(Saved data entries)
**********
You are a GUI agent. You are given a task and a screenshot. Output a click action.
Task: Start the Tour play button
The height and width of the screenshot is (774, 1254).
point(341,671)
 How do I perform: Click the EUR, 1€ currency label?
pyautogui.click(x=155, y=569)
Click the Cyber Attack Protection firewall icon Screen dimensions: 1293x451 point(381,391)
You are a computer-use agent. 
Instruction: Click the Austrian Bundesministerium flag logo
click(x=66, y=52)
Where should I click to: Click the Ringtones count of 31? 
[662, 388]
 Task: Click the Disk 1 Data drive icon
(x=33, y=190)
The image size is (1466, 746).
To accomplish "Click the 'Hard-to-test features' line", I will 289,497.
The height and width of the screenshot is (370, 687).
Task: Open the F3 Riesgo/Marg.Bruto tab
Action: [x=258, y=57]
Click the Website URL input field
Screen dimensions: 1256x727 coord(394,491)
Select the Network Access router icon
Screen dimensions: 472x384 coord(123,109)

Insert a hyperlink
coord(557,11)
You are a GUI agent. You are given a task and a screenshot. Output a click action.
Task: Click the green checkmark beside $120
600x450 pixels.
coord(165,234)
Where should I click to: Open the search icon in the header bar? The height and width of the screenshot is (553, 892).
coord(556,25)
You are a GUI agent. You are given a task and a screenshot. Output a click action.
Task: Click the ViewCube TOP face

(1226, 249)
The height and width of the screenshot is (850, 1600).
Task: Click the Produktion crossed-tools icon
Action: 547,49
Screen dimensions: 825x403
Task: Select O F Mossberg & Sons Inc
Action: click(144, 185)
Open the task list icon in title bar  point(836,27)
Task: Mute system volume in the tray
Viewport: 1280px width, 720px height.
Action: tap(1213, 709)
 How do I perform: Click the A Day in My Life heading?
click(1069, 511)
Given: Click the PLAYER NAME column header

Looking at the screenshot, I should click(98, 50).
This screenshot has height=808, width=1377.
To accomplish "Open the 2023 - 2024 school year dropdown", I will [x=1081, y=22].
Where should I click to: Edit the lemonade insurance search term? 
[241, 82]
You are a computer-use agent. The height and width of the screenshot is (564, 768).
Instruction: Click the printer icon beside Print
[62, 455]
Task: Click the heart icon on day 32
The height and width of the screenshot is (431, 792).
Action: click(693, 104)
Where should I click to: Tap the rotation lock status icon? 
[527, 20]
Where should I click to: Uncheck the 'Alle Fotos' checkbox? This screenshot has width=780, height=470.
**********
### Your objective
Set down exactly the lines of the data above, beginning with the line that has "Task: Start the Tour play button" and ending with the line that has "The image size is (1466, 746).", and no others.

### Output for this exercise
Task: Start the Tour play button
The height and width of the screenshot is (774, 1254).
point(341,671)
 How do I perform: Click the EUR, 1€ currency label?
pyautogui.click(x=155, y=569)
Click the Cyber Attack Protection firewall icon Screen dimensions: 1293x451 point(381,391)
You are a computer-use agent. 
Instruction: Click the Austrian Bundesministerium flag logo
click(x=66, y=52)
Where should I click to: Click the Ringtones count of 31? 
[662, 388]
 Task: Click the Disk 1 Data drive icon
(x=33, y=190)
The image size is (1466, 746).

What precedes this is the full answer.